People sometimes just like to be dramatic for no reason at all. I remember years ago when a guy claimed that the female worker put her bare hand on the food and just had to announce it outloud. I don't know whether or not she or didn't but it could've been handled better. The point is so what? We all make mistakes that's just a factor of life which is inevitable. Don't let the "lady" tear you down for something you couldn't control. People just need to be more tolerant as we all aren't perfect.


----------



## Just Lurking

sarah089 said:


> Thanks for the kind words guys. I was just kind of embarrassed that I cried in front of all my coworkers and managers lol. ;-; I've had a lot of rude customers in the past but this lady took it to a new level. I hate how some customers expect you to be perfect at your job all the time.

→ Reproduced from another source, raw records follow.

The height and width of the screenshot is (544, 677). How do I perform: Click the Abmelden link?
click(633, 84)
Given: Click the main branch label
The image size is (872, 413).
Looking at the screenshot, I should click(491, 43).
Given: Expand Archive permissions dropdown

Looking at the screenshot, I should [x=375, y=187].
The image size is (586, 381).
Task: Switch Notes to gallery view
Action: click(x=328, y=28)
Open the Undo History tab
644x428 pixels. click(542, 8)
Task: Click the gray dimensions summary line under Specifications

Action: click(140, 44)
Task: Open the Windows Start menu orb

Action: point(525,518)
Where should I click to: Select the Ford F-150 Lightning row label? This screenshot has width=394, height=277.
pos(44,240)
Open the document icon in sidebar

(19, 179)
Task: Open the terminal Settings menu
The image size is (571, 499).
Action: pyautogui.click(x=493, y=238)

Credit to you for keeping up with it


----------



## roxslide

I have worked in a similar work environment now for a few years. I deal with people like this everyday, even just yesterday a lady yelled at me for making her coffee wrong and tried to "humiliate" me by trying to publicly prove I didn't know what her drink was or how to make it to everyone in the store. I shut her down real quick lol. If you keep working there you eventually learn ways to avoid almost all mistakes and that helps a lot with the number of unpleasant interactions you run into, but obviously sometimes mistakes happen or people yell at you for no reason at all. Even so it kind of becomes old hat and often now when I get yelled at I just get mildly annoyed and move on. 

I personally deal with it by thinking... if someone thinks it's an appropriate response to freak out and abuse someone over a cup of coffee or in your case, a cheeseburger or something they must be miserable ****s. I feel sorry for them. It helped me to put something in perspective when I read a story about a lady who was notoriously rude to the servers at this one place and later they found out she was going through chemo and was at the end of her rope. 

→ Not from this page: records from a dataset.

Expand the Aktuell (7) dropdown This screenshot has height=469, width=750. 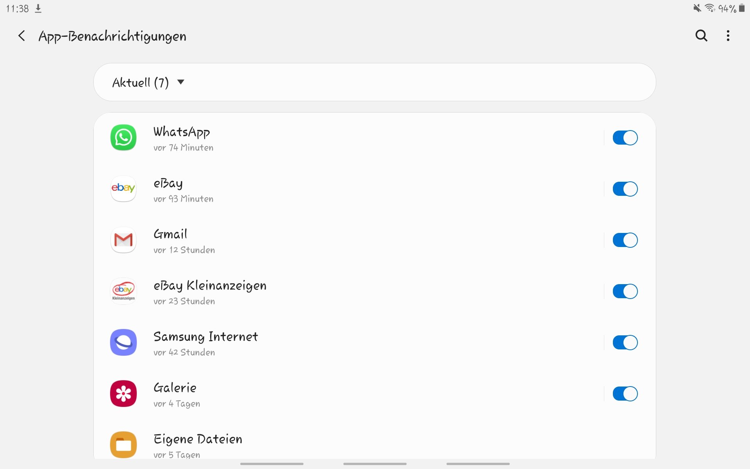[375, 82]
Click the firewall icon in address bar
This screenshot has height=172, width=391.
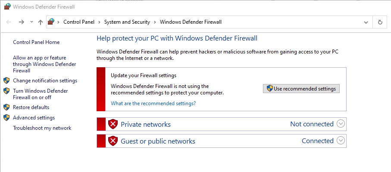(51, 22)
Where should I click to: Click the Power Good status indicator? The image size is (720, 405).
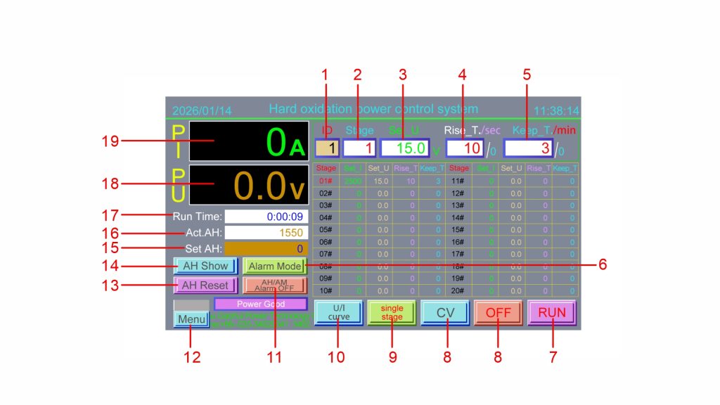tap(261, 304)

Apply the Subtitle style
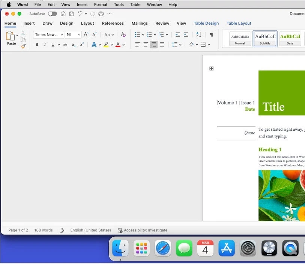click(x=265, y=39)
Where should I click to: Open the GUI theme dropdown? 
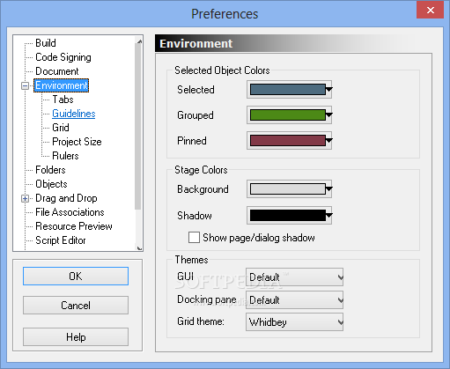(294, 277)
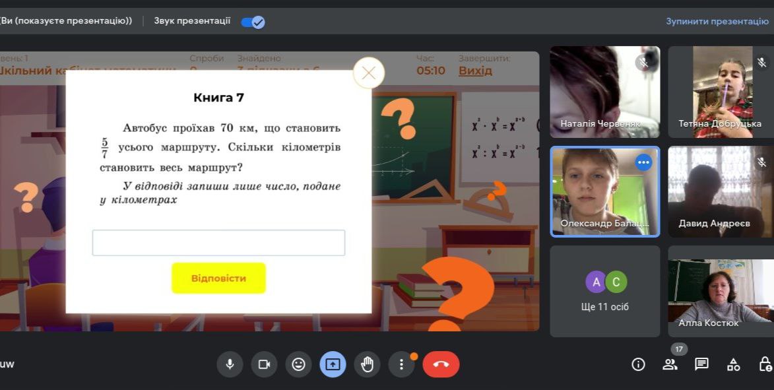774x390 pixels.
Task: Open the three-dot more options menu
Action: pyautogui.click(x=401, y=364)
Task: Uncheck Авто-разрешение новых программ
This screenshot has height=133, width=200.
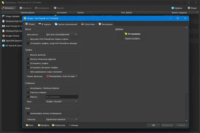Action: point(28,72)
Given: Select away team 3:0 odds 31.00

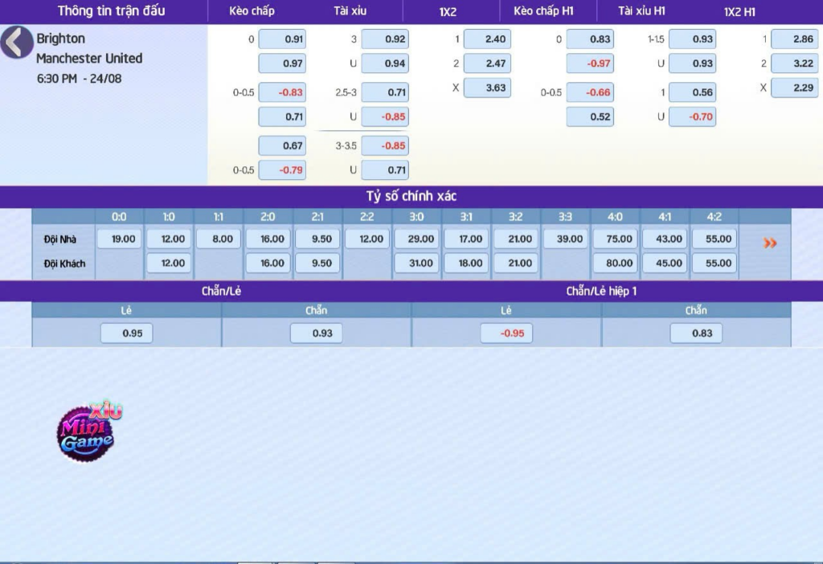Looking at the screenshot, I should [417, 263].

You can really tell some people are miserable/messed up because despite complaining and freaking out all the time, they continue to come back to our store again and again instead of doing what a balanced person would do and just stop coming in/limit visits. I had a terrible interaction with one lady who screamed at me, threw money at my face and stormed off. You think she wouldn't come back, but no, she came back day after day and continued to freak out over tiny things. I began to feel sorry for her, if she goes through life like that.


----------



## Karsten

roxslide said:


> You can really tell some people are miserable/messed up because despite complaining and freaking out all the time, they continue to come back to our store again and again instead of doing what a balanced person would do and just stop coming in/limit visits. I had a terrible interaction with one lady who screamed at me, threw money at my face and stormed off. You think she wouldn't come back, but no, she came back day after day and continued to freak out over tiny things. I began to feel sorry for her, if she goes through life like that.

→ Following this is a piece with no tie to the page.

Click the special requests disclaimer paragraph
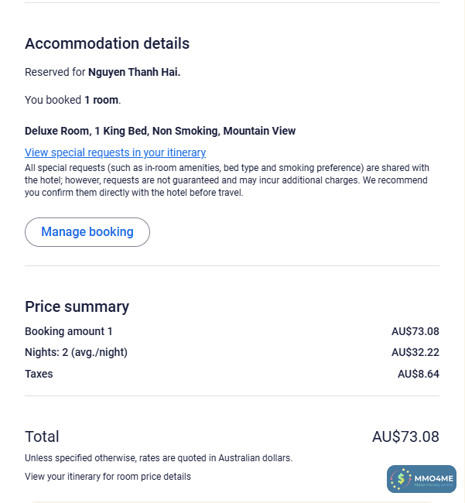Viewport: 465px width, 503px height. point(227,180)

Lmao, so true. There's always the 'regulars'.

I had this one guy bring me off to the side for 35 minutes to discuss why the seltzer water prices had raised from 79 cents to 99 cents. He just couldn't understand how sales worked.

He was there every week to nitpick about something else. Granted, he wasn't particularly mean, but he must be incredibly lonely?


----------



## komorikun

Can you imagine what it's like for the family members of these sorts of people? Or their coworkers?


Hmmmm....come to think of it my sister told me of an incident with our dad at Subway. He got all upset cause they wouldn't let him put different stuff on 2 halves of a footlong. Not sure if he yelled at them but he got bent out of shape.

Oh yeah and my old boss (fat geezer from Chicago) one time in a really loud voice got all pissed at some online company because the day after he bought something they lowered the shipping cost. He called to get that discount and they refused. So like half the office could hear him say "Well, I will NEVER DO BUSINESS WITH YOU AGAIN!!!" :wife:mum


----------



## InfiniteGlitter

Karsten said:


> roxslide said:
> 
> 
> 
> You can really tell some people are miserable/messed up because despite complaining and freaking out all the time, they continue to come back to our store again and again instead of doing what a balanced person would do and just stop coming in/limit visits. I had a terrible interaction with one lady who screamed at me, threw money at my face and stormed off. You think she wouldn't come back, but no, she came back day after day and continued to freak out over tiny things. I began to feel sorry for her, if she goes through life like that.
> 
> 
> 
> Lmao, so true. There's always the 'regulars'.
> 
> I had this one guy bring me off to the side for 35 minutes to discuss why the seltzer water prices had raised from 79 cents to 99 cents. He just couldn't understand how sales worked.
> 
> He was there every week to nitpick about something else. Granted, he wasn't particularly mean, but he must be incredibly lonely?
Click to expand...

Dude, why do you need to kick 'em when they're already down? Seriously.


----------



## Overdrive




----------



## iAmCodeMonkey

It was not your fault. That customer was being a total idiot for acting like that towards you in public.


----------



## Alkalinity

This gives flashbacks to when I first started working. Like a shark they could smell that you were new and take out whatever is going on in their life on someone vulnerable, **** them. It's always the middle aged women that gave me the most trouble. At least someone stood up for you. Most people just watch, which is the equivalent of being an enabler and just as abusive. This is why I'm glad I quit my cashier job and never getting one again. You are right she was a dumbass for ordering cheese on the side in the first place. Sadly, you will meet a lot of worse customers than her. You either learn to adapt or let it break you.


----------



## komorikun

Alkalinity said:


> This gives flashbacks to when I first started working. Like a shark they could smell that you were new and take out whatever is going on in their life on someone vulnerable, **** them. It's always the middle aged women that gave me the most trouble. At least someone stood up for you. *Most people just watch, which is the equivalent of being an enabler and just as abusive.* This is why I'm glad I quit my cashier job and never getting one again. You are right she was a dumbass for ordering cheese on the side in the first place. Sadly, you will meet a lot of worse customers than her. You either learn to adapt or let it break you.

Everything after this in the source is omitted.